Selected extract:
Evolution has been described by Richard Dawkins as a blind watchmaker due to its being unconscious and random but selective and able to produce complex forms. Evolution from an early, primitive organism (the Last Universal Common Ancestor of all life, LUCA) to Homo sapiens is the most dramatic biological process that has taken place on Earth and knowledge of it is important to understanding many aspects of biology including disease prevention and treatment.
We claim that computational biology has now reached the point that astronomy reached when it began to look backward in time to the Big Bang. Our goal is look backward in biological time, and to begin to describe, in more detail, LUCA and the evolution from LUCA to us. This evolution process is the path of the blind watchmaker.
This thesis presents a novel dataset of LUCA and other early, genome sequences that we have reconstructed. These ancestors serve as reference species for our models. We develop a sequence evolution model that reflects biological processes more accurately than prior work and apply it to the ancestral genome dataset. This model uses empirical mutation probabilities for scoring alignments and includes inversion mutations. The results of this model describe the mutations that must have taken place during the evolution of our reference species.

Entries supplied:
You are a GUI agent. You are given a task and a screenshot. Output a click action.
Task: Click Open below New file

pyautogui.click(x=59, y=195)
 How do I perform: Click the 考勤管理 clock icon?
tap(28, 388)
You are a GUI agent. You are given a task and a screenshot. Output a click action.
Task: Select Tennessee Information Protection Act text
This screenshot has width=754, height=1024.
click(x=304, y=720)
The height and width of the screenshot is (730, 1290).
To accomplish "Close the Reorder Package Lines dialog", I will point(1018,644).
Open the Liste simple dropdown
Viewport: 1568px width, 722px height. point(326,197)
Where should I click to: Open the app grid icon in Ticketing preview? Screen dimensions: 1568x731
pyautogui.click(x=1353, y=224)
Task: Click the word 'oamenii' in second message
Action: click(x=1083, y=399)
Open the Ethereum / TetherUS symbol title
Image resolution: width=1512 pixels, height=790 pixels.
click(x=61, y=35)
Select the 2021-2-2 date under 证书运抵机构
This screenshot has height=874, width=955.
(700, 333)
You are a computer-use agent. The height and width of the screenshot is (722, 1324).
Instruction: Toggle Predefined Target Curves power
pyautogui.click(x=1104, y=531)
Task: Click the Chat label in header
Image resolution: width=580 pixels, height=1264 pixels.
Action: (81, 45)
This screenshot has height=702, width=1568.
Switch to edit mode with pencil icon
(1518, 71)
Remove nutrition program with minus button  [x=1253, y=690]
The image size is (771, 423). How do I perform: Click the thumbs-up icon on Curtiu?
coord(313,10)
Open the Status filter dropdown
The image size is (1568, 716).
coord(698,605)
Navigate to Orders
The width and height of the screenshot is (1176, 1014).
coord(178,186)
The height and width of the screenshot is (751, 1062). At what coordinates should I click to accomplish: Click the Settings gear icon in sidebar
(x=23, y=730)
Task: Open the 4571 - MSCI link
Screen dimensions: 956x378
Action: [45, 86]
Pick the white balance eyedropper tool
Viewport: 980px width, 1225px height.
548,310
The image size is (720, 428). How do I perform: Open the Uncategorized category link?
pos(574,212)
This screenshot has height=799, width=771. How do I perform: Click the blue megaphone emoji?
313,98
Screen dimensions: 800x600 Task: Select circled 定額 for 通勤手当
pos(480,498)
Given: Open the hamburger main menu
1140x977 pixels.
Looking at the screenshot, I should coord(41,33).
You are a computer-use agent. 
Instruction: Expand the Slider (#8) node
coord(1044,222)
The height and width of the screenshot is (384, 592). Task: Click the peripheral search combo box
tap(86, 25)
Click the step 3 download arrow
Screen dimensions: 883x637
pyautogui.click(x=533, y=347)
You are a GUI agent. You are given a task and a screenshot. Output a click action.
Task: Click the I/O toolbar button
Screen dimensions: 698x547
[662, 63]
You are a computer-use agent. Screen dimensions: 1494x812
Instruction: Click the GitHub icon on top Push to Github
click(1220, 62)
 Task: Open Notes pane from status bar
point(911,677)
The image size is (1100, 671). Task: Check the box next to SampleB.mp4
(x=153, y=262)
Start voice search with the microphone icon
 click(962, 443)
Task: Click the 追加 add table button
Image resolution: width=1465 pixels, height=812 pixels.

Problems to work on:
1. In the text on LUCA and genome evolution, what type of mutation does the new sequence evolution model include?
2. Extend the text on LUCA and genome evolution with a further paragraph that follows on from its final sentence.

Answers to each task:
1. Inversion mutations.

2.
We then apply the sequence evolution results to our population evolution model. This model uses a dynamic set of population pools with related but distinct, mutating genomes reproducing sexually and asexually, and subject to speciation effects, selection pressures, and environmental carrying capacity limitations. Due to a dearth of empirical data needed to estimate model parameters of earlier organisms, our population model did not extend all the way back to LUCA; it instead extended back to a more recent, common ancestor. The results of this model are population size estimates, evolution duration estimates, and identification of critical evolution parameters and estimates of their values.
We present the results of these models along with evidence for some tantalizing, if speculative, discoveries along the path. This work also identifies significant opportunities for further efforts in silico, in vitro, and in vivo.